By Steve Graham, Networx
Urban beekeeping is big, and many urban beekeepers are very successful at making honey. In fact, a French beekeepersí association study found that city bees in Paris generate more honey and have lower mortality rates than rural bees.
However, many urban beekeepers struggle at some point with making enough honey to collect or even to keep the colony alive. During the first season, rookie beekeepers can expect to struggle with their colonies. Honey production may be minimal, and the colonies may need additional food to make it through the winter.
More experienced beekeepers may also face a variety of problems making honey. Beekeeping is a complex and intricate pursuit with many variables. Here are a few potential reasons for a drop in honey production. These are just some troubleshooting suggestions.
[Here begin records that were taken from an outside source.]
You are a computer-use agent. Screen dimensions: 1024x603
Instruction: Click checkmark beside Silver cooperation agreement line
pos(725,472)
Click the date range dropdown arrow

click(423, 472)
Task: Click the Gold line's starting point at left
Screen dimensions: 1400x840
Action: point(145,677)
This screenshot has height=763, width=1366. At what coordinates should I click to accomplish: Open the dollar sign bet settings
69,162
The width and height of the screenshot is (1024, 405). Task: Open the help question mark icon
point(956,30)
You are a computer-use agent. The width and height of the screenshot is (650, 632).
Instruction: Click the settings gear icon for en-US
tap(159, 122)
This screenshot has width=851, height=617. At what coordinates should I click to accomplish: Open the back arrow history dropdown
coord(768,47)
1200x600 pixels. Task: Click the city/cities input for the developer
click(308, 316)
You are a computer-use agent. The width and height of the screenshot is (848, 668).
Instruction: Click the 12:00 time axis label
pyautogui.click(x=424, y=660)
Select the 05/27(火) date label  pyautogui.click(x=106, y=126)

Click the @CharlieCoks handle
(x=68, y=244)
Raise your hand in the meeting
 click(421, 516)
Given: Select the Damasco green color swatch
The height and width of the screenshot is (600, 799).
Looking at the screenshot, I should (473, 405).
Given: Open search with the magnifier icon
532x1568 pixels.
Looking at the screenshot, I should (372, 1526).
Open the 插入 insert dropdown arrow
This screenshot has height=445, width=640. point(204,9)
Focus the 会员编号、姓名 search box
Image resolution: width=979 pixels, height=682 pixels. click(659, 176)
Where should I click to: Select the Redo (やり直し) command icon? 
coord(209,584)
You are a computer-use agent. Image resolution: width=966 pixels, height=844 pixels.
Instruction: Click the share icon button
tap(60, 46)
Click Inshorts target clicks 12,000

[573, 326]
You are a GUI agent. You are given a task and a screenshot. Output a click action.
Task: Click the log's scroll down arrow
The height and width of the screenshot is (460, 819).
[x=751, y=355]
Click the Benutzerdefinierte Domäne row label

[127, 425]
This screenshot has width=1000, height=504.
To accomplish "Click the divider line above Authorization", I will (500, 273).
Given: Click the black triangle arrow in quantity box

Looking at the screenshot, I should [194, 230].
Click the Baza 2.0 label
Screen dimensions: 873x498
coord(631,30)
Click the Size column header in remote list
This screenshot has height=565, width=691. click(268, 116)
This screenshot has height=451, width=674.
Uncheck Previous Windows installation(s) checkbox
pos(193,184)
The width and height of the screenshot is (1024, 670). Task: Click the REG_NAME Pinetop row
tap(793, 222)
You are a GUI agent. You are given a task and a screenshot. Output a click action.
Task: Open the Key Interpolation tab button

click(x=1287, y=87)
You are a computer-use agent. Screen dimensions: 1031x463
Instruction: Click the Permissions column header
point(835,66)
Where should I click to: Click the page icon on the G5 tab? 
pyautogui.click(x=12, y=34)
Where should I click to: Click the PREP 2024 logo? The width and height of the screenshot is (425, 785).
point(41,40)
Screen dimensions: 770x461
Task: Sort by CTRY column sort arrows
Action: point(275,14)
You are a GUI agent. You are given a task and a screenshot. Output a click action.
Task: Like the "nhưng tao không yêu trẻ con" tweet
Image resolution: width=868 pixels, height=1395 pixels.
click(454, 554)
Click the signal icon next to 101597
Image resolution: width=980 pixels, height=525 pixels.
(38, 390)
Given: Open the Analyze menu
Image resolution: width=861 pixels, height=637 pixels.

We recommend joining and consulting a beekeeping organization for more specific and local help with your bees and their honey.
Watch the weather
Bees that live in a given climate are well-adapted for making honey in that climate. But weather patterns seem to be getting more extreme, erratic and unpredictable in many areas, creating problems for bees and the plants they pollinate.
Too much spring rain can keep the bees from venturing out of their winter hives. On the other hand, not enough rain will limit flower growth. Likewise, extreme heat and cold are also dangerous for bees.
Be aware of extreme temperatures and precipitation, and be prepared to provide supplemental food and support to help the bees adjust.